Recast the lines running from the one containing "Given: Click the orange Gizmos logo icon" through the one containing "Screen dimensions: 1024x680", both included, as a Markdown table with columns Row and Line, leaving out blank lines.
──────── Records to process ────────
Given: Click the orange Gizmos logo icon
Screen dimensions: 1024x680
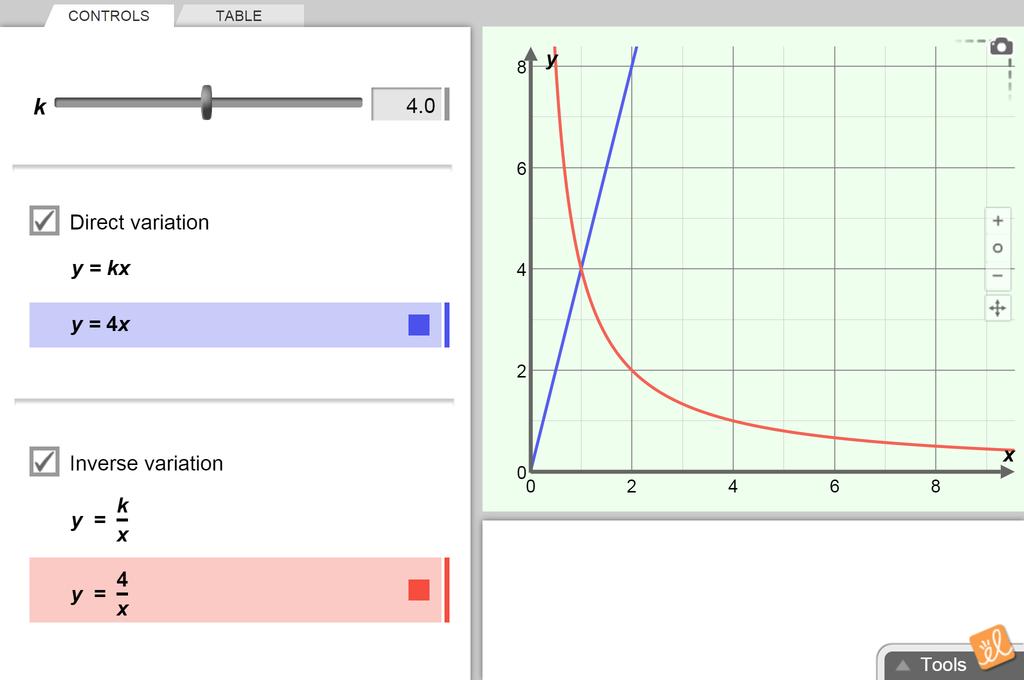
────────
──────── Records to process ────────
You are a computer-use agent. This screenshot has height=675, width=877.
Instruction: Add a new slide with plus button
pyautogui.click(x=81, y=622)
────────
• Full response:
| Row | Line |
|---|---|
| 1 | Given: Click the orange Gizmos logo icon |
| 2 | Screen dimensions: 1024x680 |